About this task: In this exercise, the entries below include pictures. Repeat exactly the lines from the line with "Task: Click question icon for 1クリック注文について" to the line with "The image size is (495, 296).", including both, but without the pictures.

Information provided:
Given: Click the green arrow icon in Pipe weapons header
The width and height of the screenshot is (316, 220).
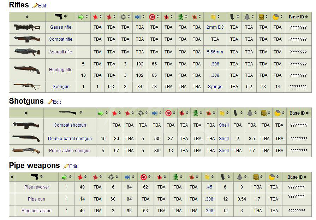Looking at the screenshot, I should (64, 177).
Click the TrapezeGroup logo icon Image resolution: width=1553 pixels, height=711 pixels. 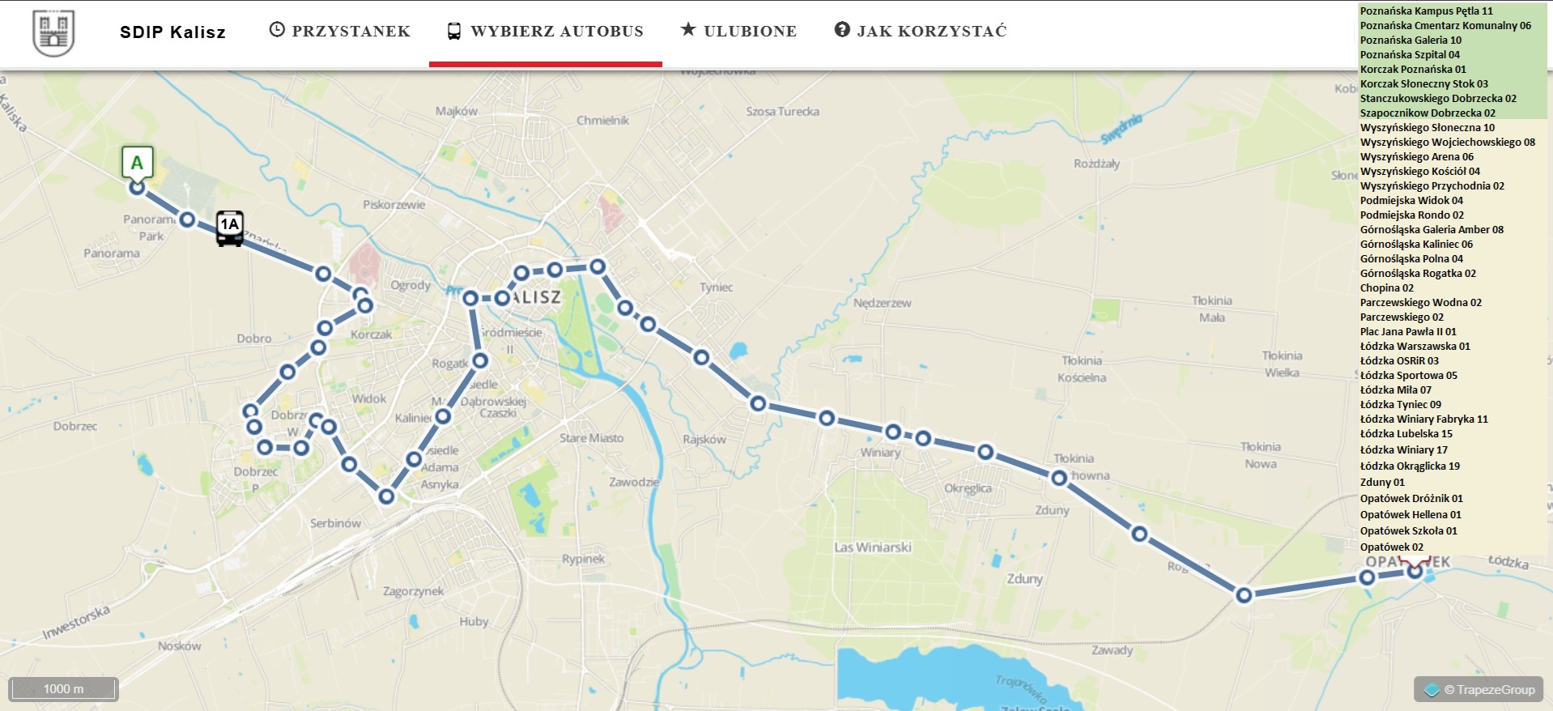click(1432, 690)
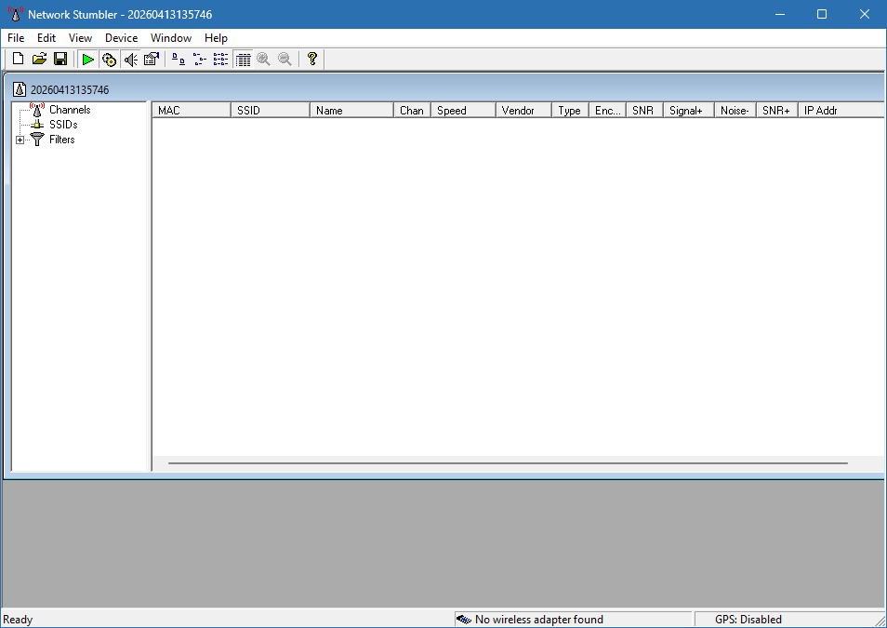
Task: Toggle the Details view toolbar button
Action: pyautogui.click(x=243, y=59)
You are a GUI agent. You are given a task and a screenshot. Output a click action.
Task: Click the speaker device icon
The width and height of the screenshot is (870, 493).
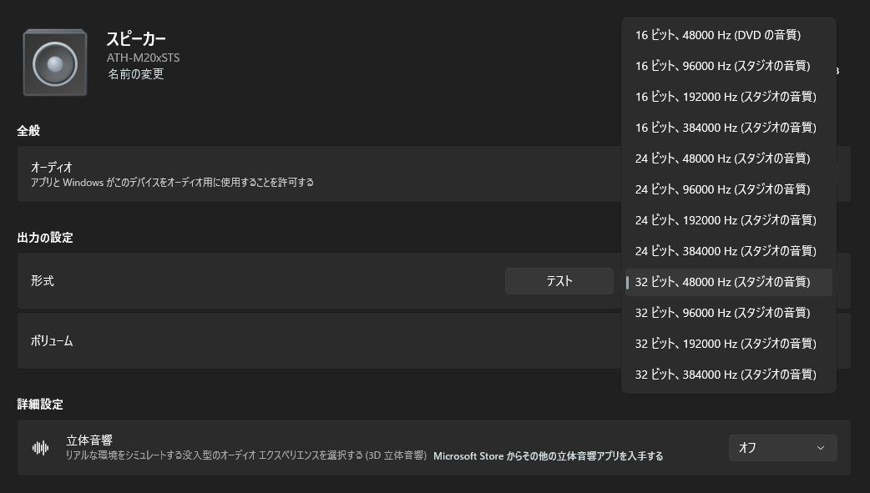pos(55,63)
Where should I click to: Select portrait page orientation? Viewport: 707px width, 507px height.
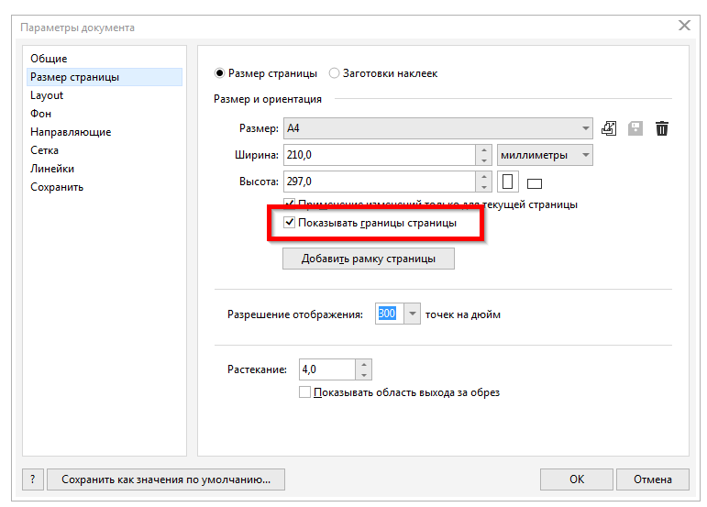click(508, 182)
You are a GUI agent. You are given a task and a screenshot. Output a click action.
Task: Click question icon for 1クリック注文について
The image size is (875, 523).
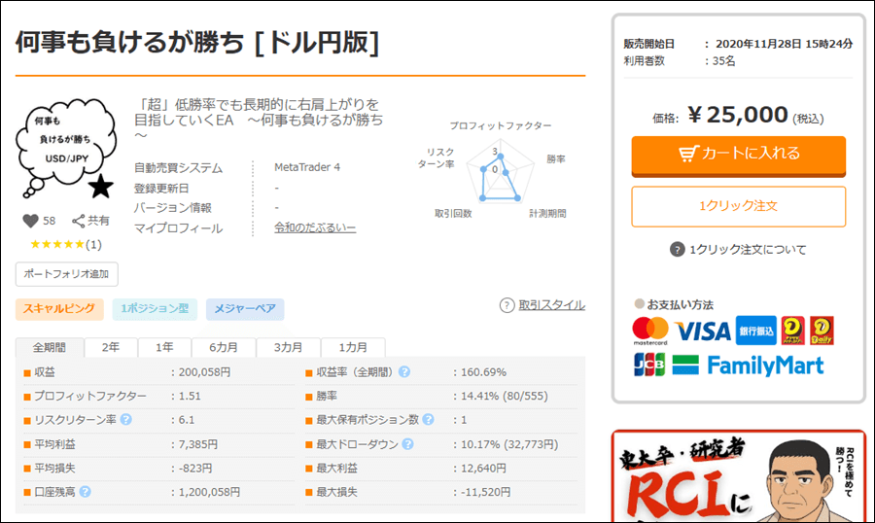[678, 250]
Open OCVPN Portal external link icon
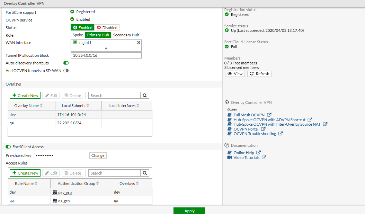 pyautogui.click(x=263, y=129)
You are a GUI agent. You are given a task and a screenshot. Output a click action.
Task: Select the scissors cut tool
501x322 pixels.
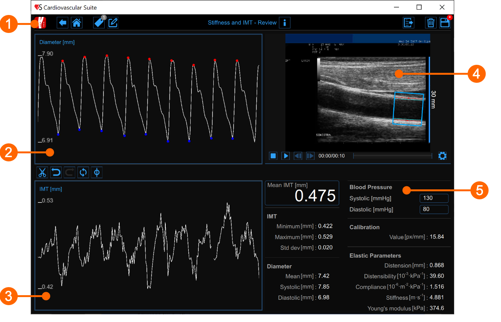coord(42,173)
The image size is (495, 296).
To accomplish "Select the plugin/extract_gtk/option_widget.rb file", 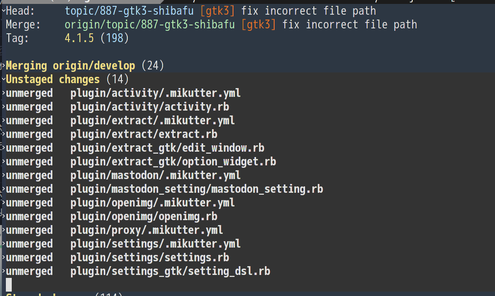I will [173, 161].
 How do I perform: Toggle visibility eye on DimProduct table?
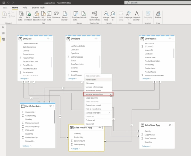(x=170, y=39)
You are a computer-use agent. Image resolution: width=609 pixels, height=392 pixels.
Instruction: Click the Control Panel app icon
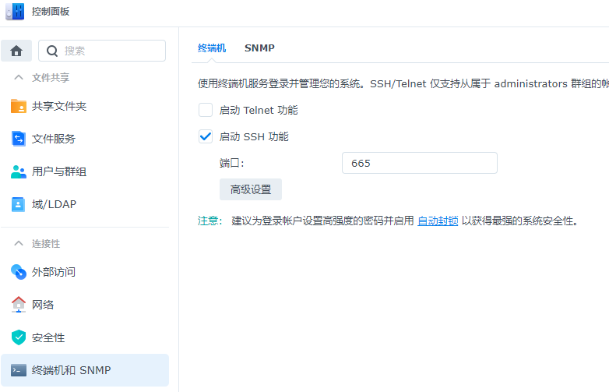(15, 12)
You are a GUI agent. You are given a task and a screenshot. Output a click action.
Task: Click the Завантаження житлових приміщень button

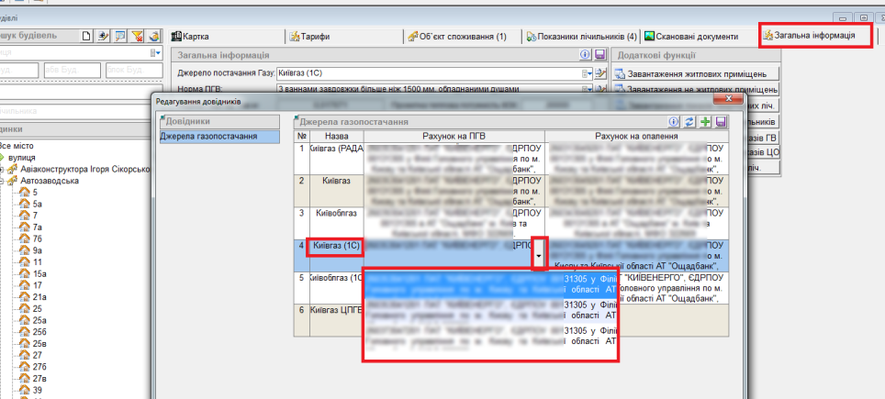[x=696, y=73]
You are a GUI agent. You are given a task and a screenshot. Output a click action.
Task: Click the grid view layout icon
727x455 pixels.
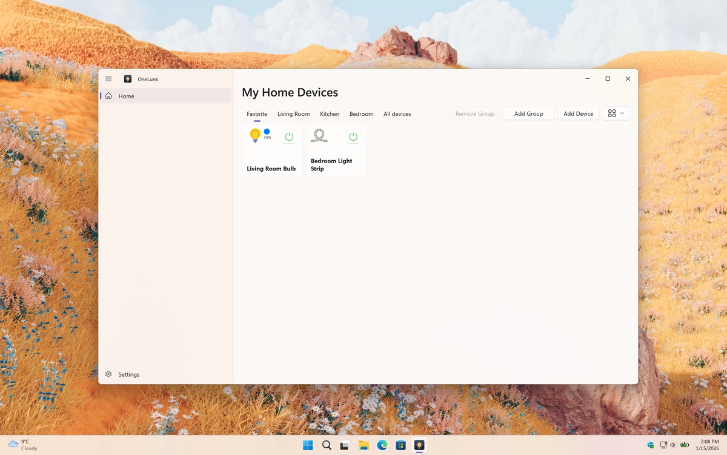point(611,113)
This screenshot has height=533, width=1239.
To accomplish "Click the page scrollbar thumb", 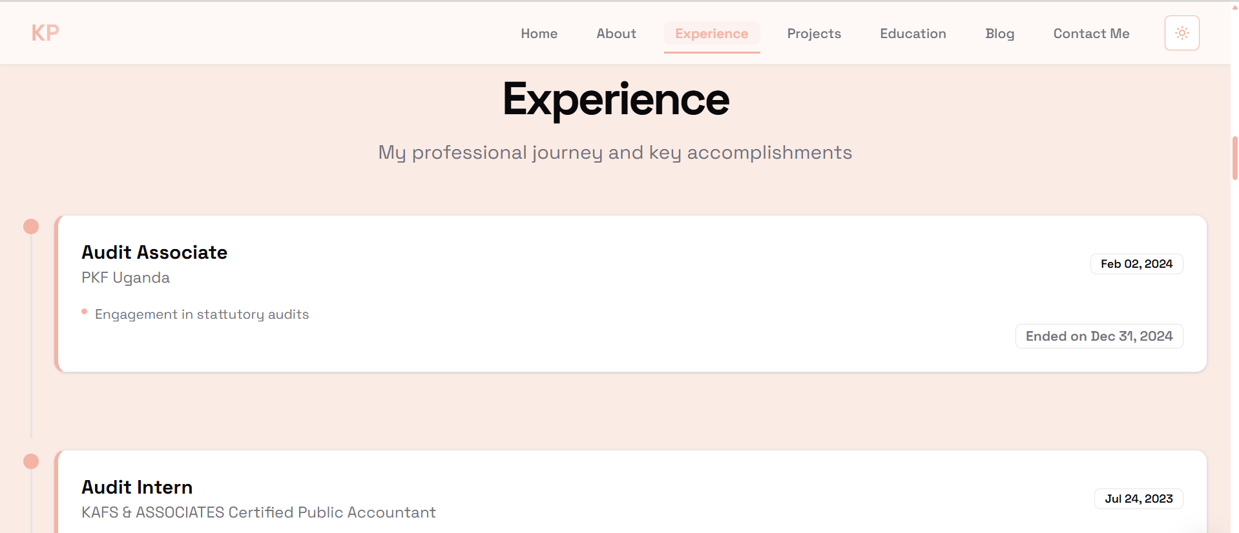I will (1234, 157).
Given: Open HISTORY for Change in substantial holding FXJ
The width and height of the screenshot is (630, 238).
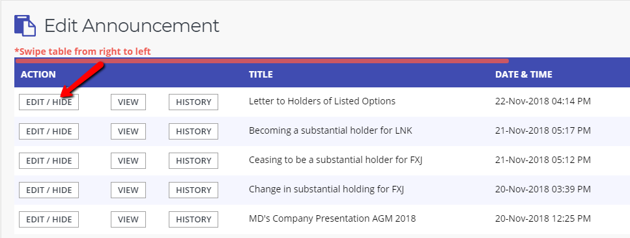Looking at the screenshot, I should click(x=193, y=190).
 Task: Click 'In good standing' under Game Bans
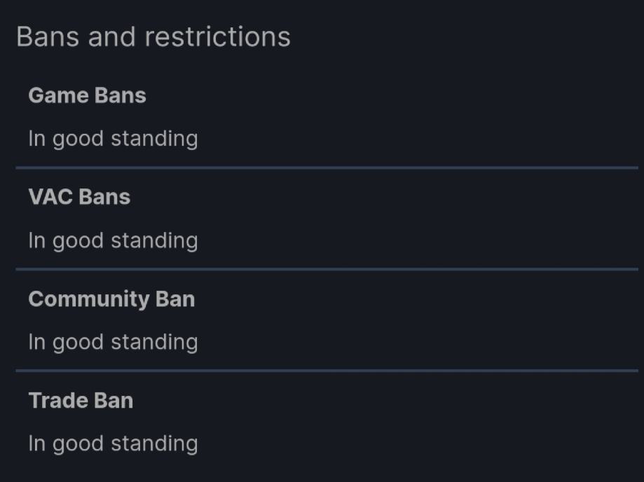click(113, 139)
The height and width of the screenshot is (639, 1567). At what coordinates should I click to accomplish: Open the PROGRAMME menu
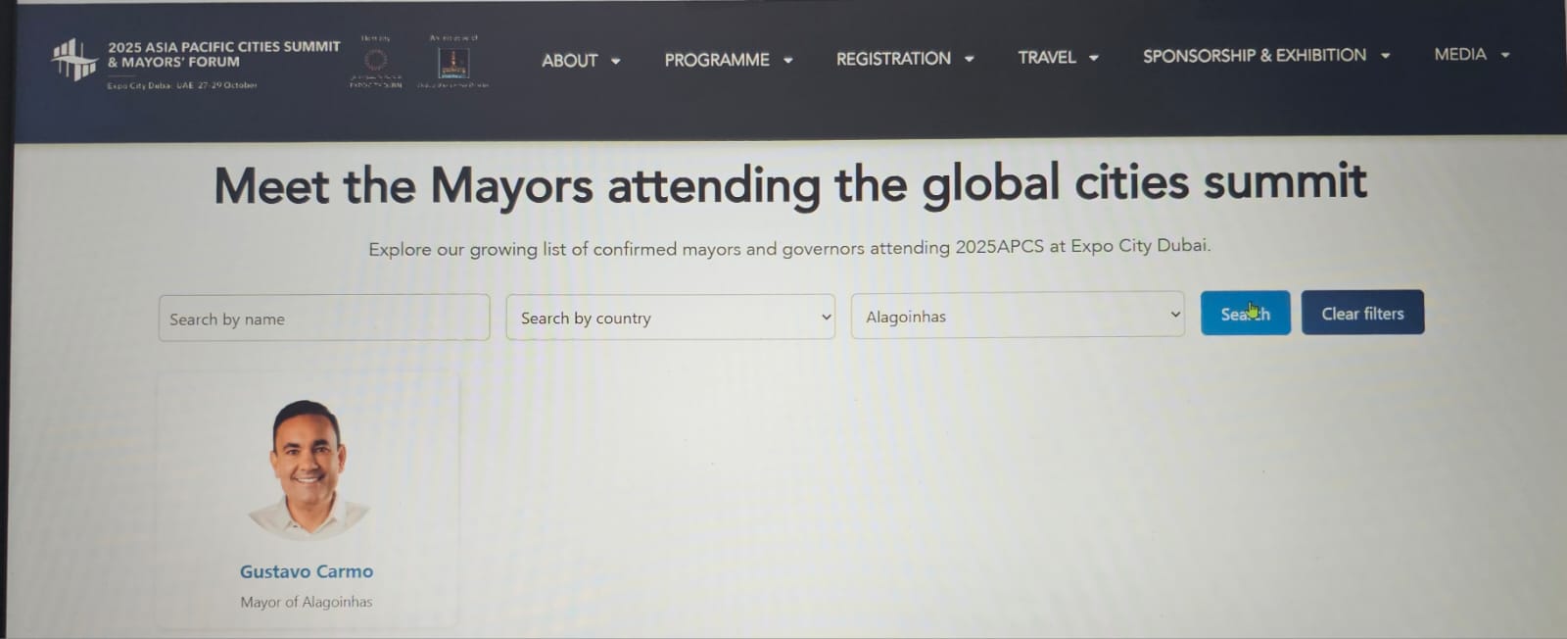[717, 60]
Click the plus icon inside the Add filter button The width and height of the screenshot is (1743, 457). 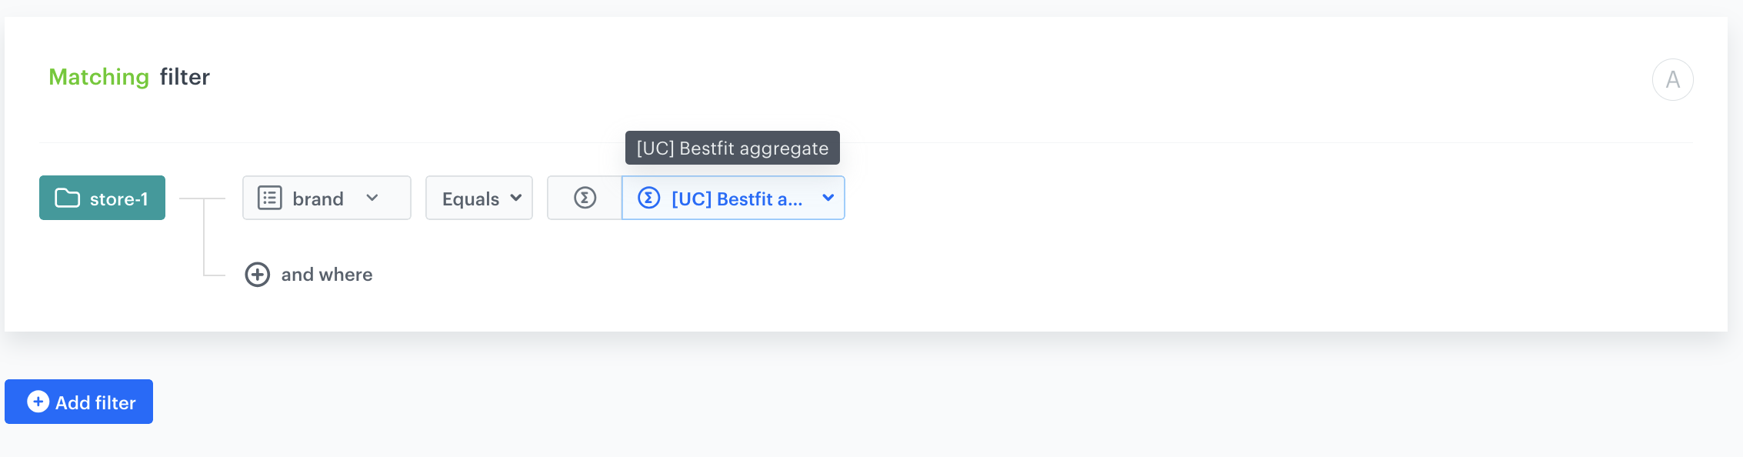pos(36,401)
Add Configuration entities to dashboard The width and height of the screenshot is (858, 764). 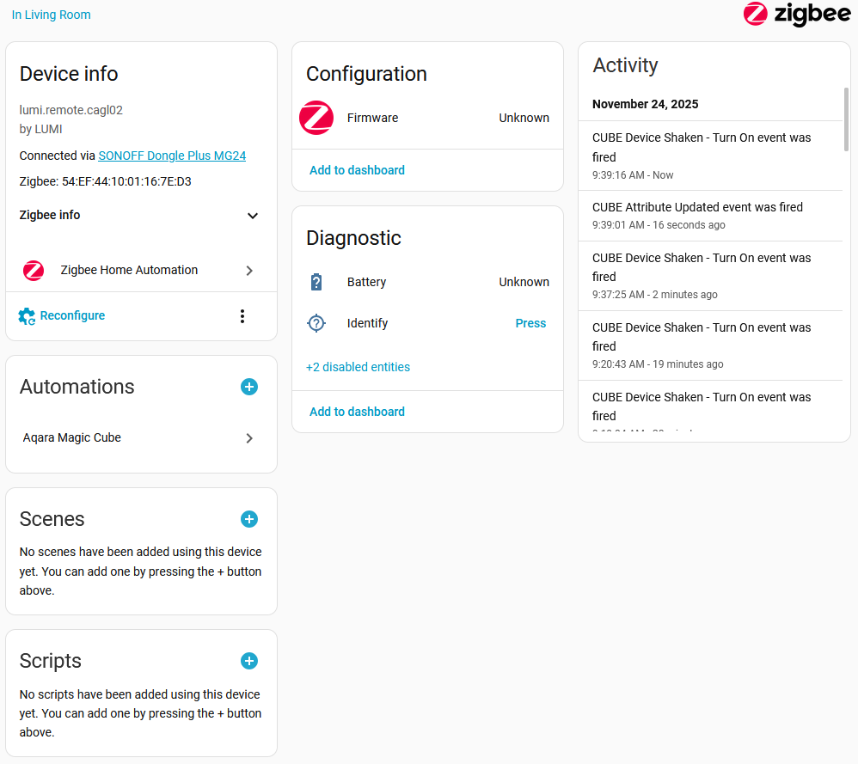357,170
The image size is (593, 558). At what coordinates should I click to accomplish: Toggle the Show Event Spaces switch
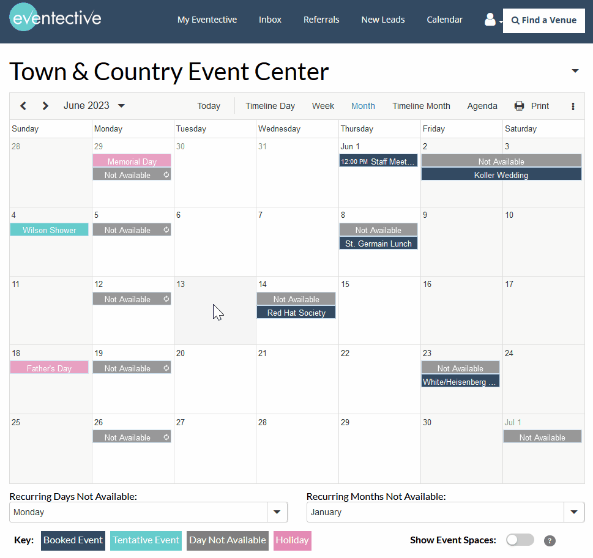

Result for this task:
Task: Click question icon for 1クリック注文について
The image size is (875, 523).
[678, 250]
Open OCVPN Portal external link icon
 pyautogui.click(x=263, y=129)
You are a GUI agent. You are given a task and a screenshot. Output a click action.
Task: Select the scissors cut tool
501x322 pixels.
coord(42,173)
The image size is (495, 296).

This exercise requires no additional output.